**Problem statement**: Pictures must not appear in the copy. Reproduce exactly, and only, the lines from the one with "Task: Sort by Net Activity column" through the end of the data below.

↓

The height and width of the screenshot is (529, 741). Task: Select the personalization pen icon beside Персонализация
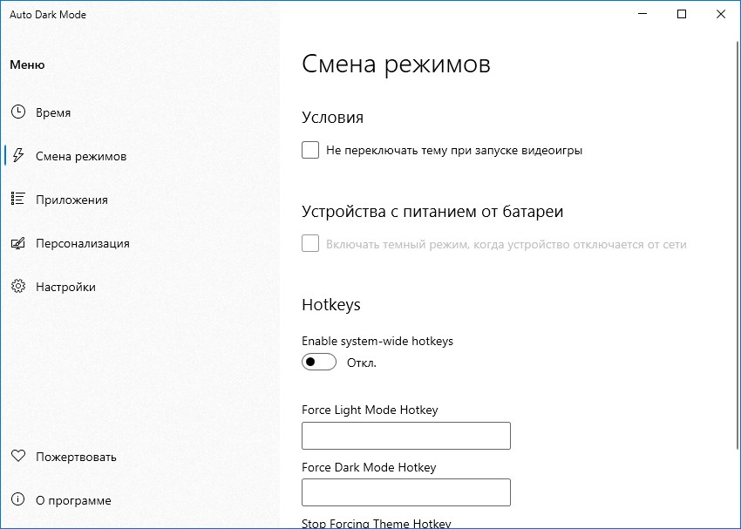pos(17,242)
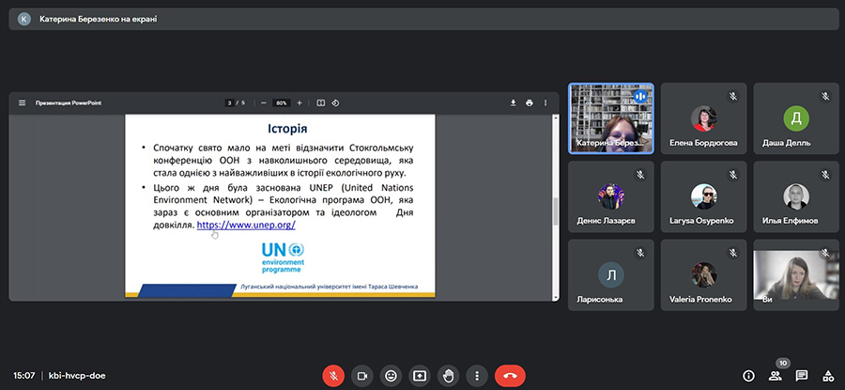845x390 pixels.
Task: Open the activities panel
Action: pos(827,375)
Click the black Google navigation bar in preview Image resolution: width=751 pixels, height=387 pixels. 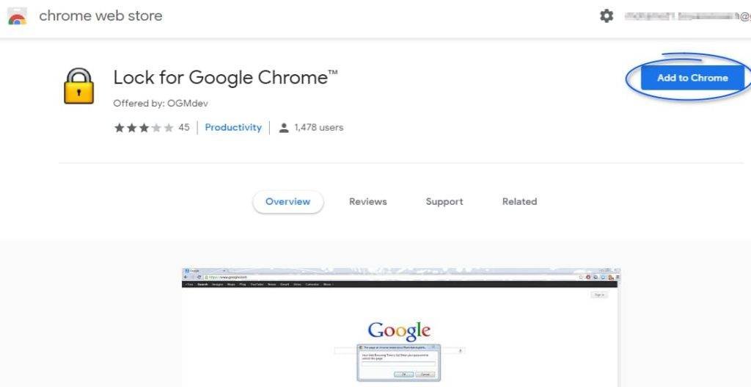400,284
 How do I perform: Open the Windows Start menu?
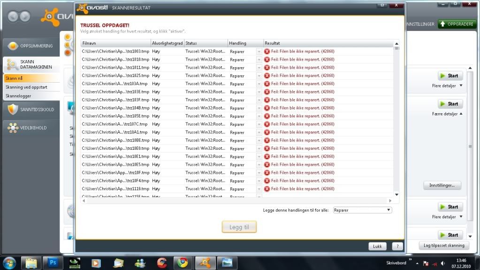(x=10, y=262)
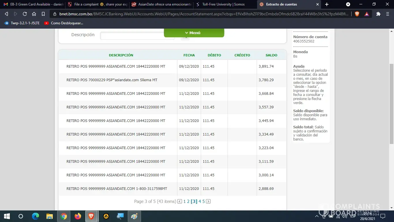
Task: Click the page vertical scrollbar
Action: tap(391, 103)
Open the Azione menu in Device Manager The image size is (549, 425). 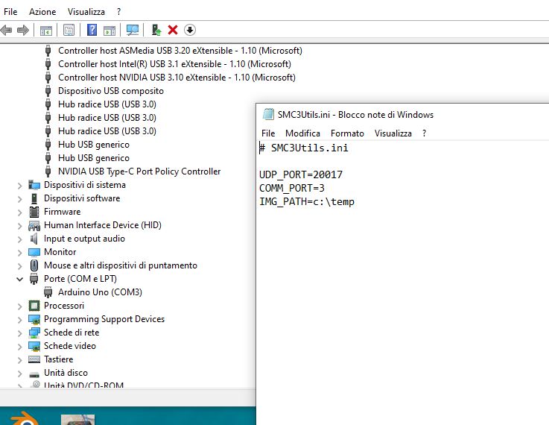point(42,12)
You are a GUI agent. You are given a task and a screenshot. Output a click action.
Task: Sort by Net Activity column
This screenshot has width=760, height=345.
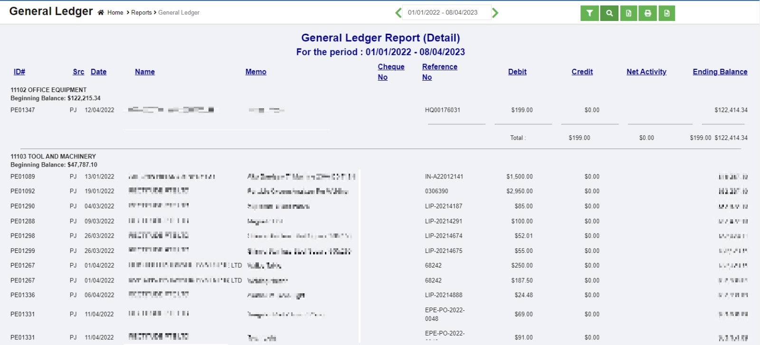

↑

**Completed task**:
Task: Sort by Net Activity column
This screenshot has width=760, height=345.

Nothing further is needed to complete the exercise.